YOUR INSTRUCTIONS
Copy nothing but the lines from the one containing "Select the Split (knife) tool" through the last line of the records, repeated exactly and without pictures.
........
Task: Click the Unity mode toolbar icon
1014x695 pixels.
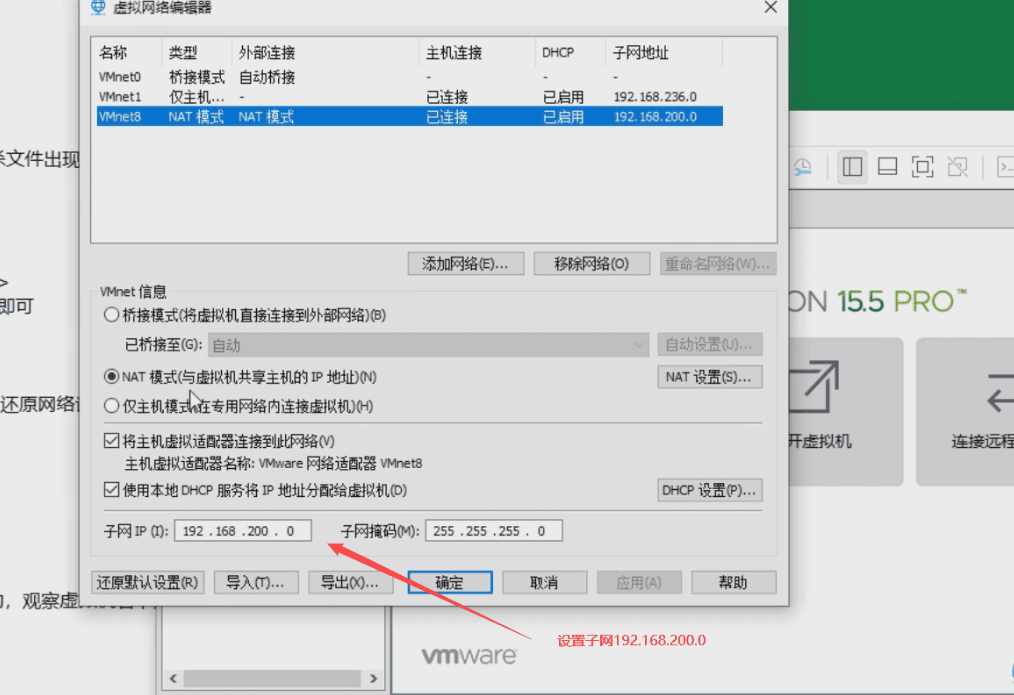Action: [x=957, y=167]
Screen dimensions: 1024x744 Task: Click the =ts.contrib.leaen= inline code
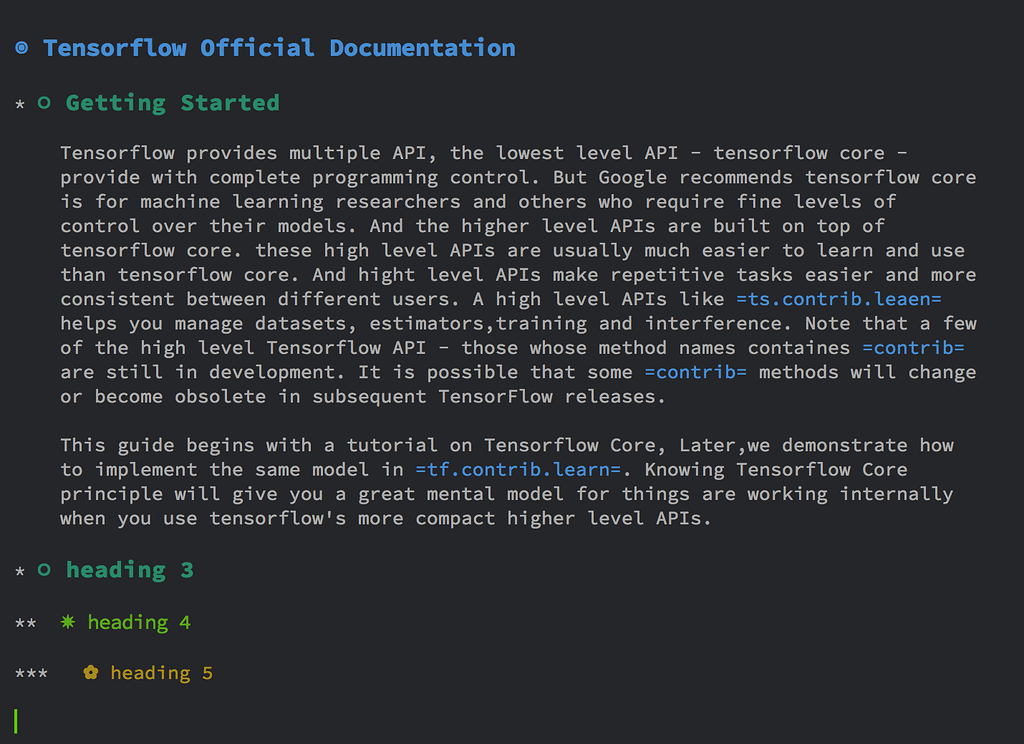pos(839,299)
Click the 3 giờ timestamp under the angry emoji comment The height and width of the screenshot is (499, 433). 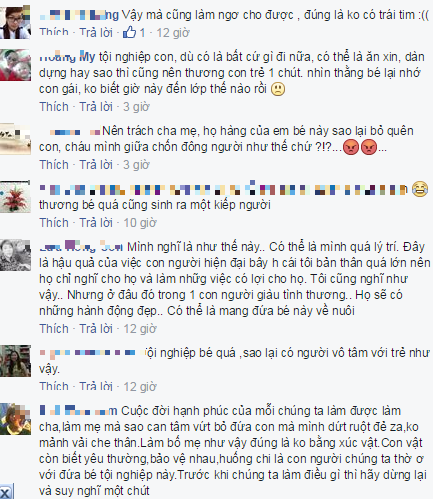click(136, 165)
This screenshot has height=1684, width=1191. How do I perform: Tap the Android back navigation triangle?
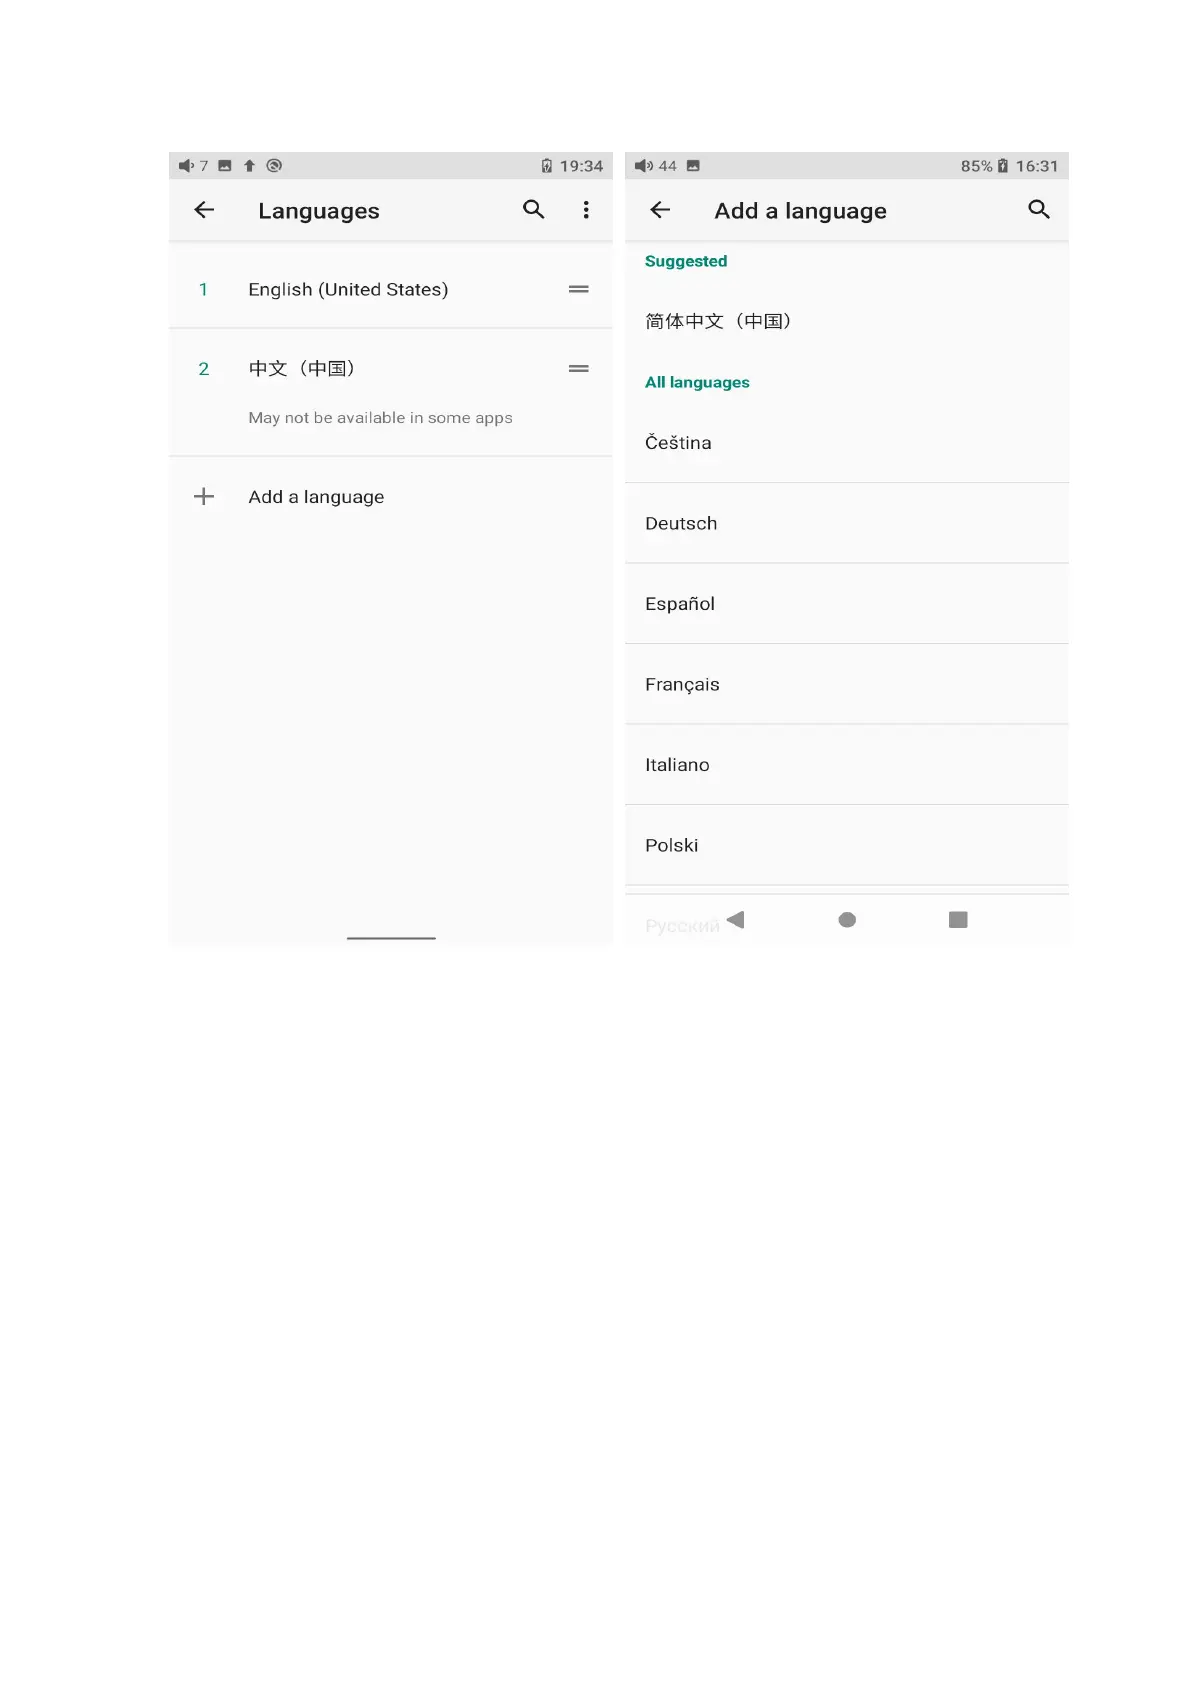[736, 920]
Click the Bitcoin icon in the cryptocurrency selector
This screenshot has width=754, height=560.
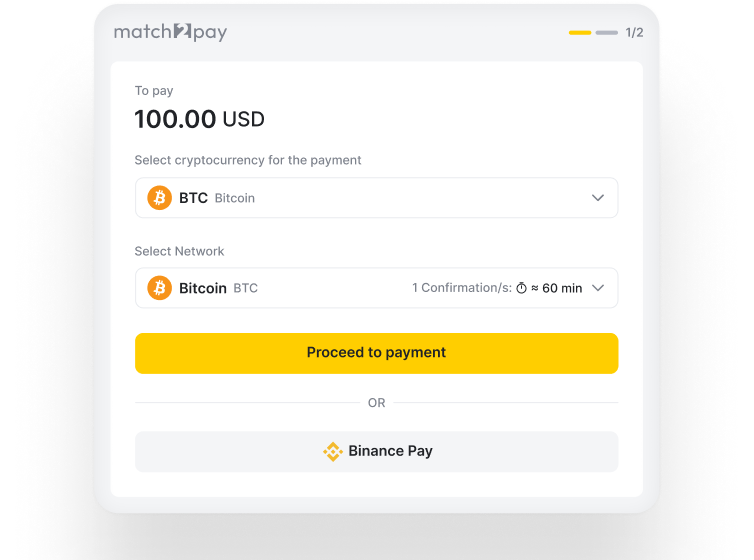(159, 198)
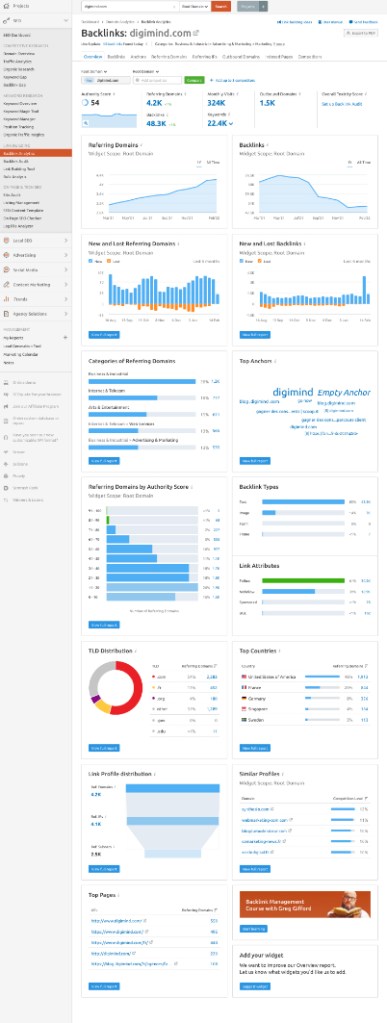This screenshot has width=387, height=1023.
Task: Expand the SEO section in the sidebar
Action: pos(36,21)
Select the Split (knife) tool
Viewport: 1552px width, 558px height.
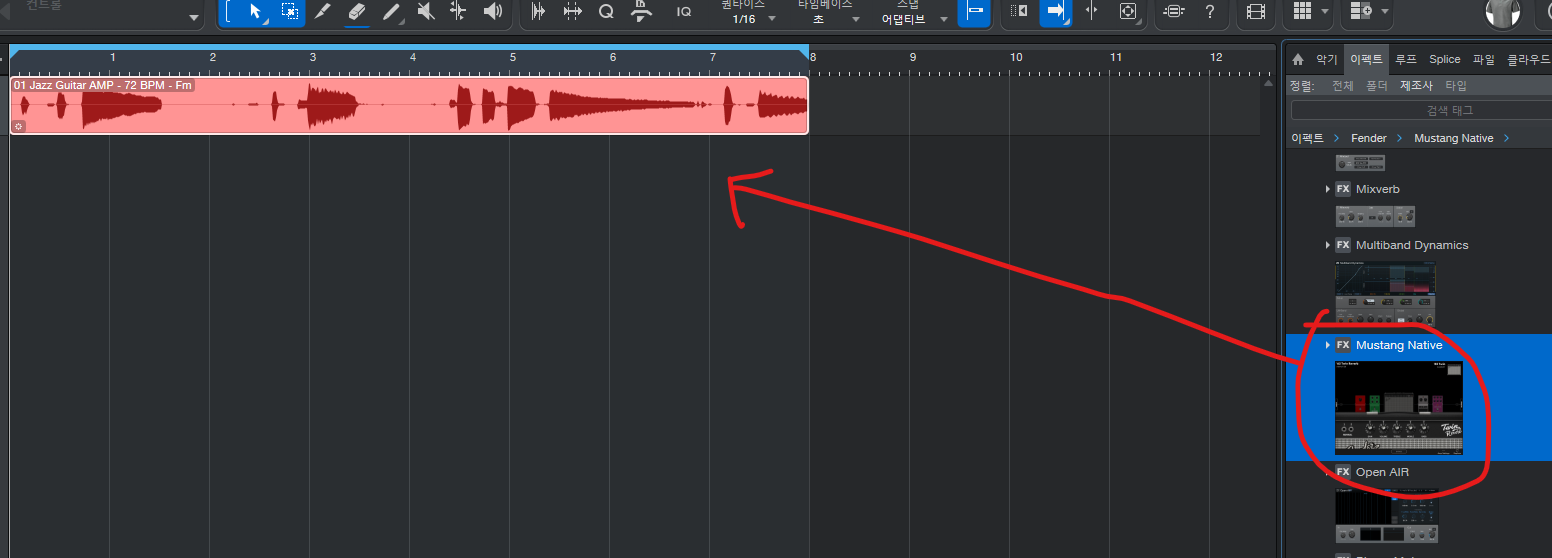[322, 11]
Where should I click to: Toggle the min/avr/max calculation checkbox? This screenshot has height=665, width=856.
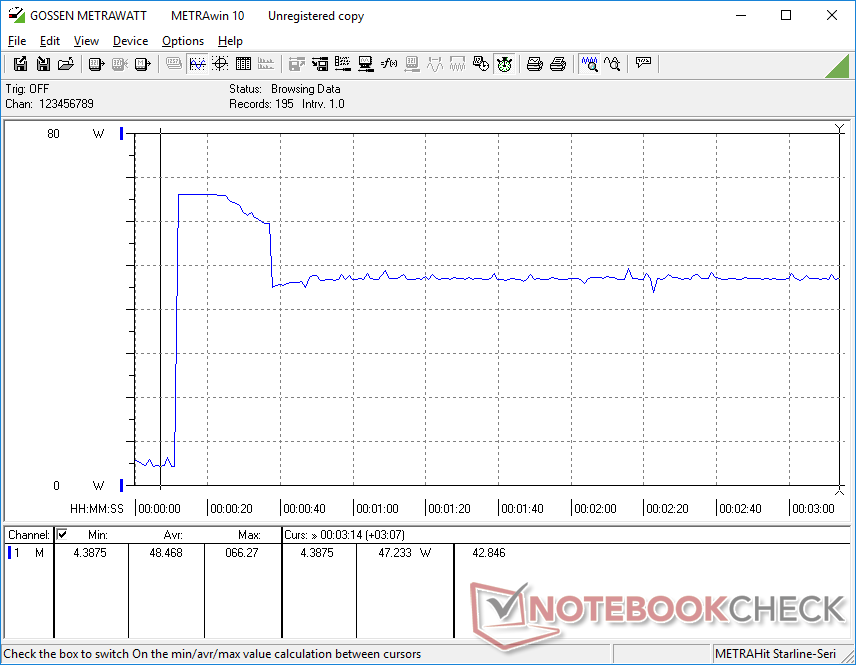(x=62, y=535)
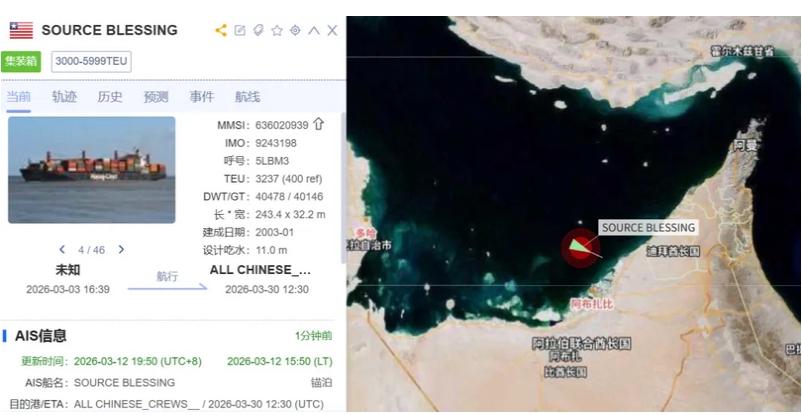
........
OUTPUT BELOW
Select the Split (knife) tool
Viewport: 1552px width, 558px height.
[322, 11]
Where should I click to: Toggle the min/avr/max calculation checkbox? This screenshot has height=665, width=856.
(x=62, y=535)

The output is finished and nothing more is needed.